I implemented intelligent sorting of surgical instruments on a Rethink Robotics Baxter Research Robot, and leveraged the perception, reasoning, and action capabilities of the robots in the system to detect humans, evaluate risk, and select appropriate actions to ensure the safety of human co-workers.
Automated Cooperation in Human-Robot Teams
I used an approach for automated task solution synthesis that algorithmically and automatically identifies periods during which a team of less-than-fully capable robots benefit from tightly-coupled, coordinated, cooperative behavior.
I tested two hypotheses: 1) That a team’s performance can be increased by cooperating during certain specific periods of a mission and 2) That these periods can be identified automatically and algorithmically. I also demonstrated how identification of cooperative periods can be performed both off-line prior to the application and reactively during mission execution.
I validated these premises in a real-world experiment using a human-piloted Unmanned Aerial Vehicle (UAV) and an autonomous mobile robot. For this experiment I constructed a UAV and use an off-the-shelf robot. To identify the cooperative periods I used the ASyMTRe task solution synthesis system, and I used the Player robot server for control tasks such as navigation and path planning.
My results show that teams employing cooperative behaviors during algorithmically identified cooperative periods exhibit better performance than non-cooperative teams in a target localization task. I also presented results showing an increased time cost for cooperative behaviors and compared the increased time cost of two cooperative approaches that generate cooperative periods prior to and during mission execution.
Large-Scale Intruder Detection in Heterogeneous Swarm Robotics for Search Applications
The goal of this DARPA project was to demonstrate large numbers (100+) of physical heterogeneous robots cooperating to solve indoor search applications. This project was a joint effort between Science Applications International Corporation (SAIC), The University of Tennessee, Telcordia Technologies, and the University of Southern California.

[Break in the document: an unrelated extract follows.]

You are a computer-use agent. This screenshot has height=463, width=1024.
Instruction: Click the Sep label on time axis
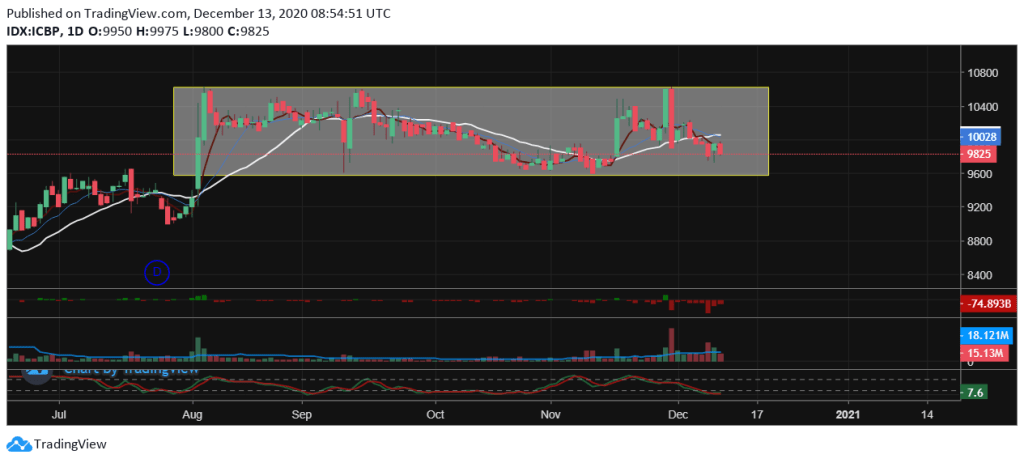pyautogui.click(x=302, y=413)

This project has developed and utilized a number of novel collaborative control algorithms to enable this robot team to explore an unknown building (one floor), find objects of interest, and “protect” the objects of interest over a 24-hour period, autonomously returning for battery recharging when necessary. All robot actions are highly autonomous and are monitored by a human operator using a sophisticated user interface at the building entrance.
The “protection” part of this project involved autonomously deploying a network of AmigoBots to the explored environment, and using that network to monitor for “intruders.” For this purpose, I constructed a distributed acoustic sensor network, using the simple microphones on the onboard computers of each AmigoBot, which constituted about ~70 of our robots.
The ultimate deliverable for this project was a live, week-long demonstration at Ft. A.P. Hill, officiated by the DARPA project sponsors, where the acoustic sensor network achieved 100% intruder detection without false positives.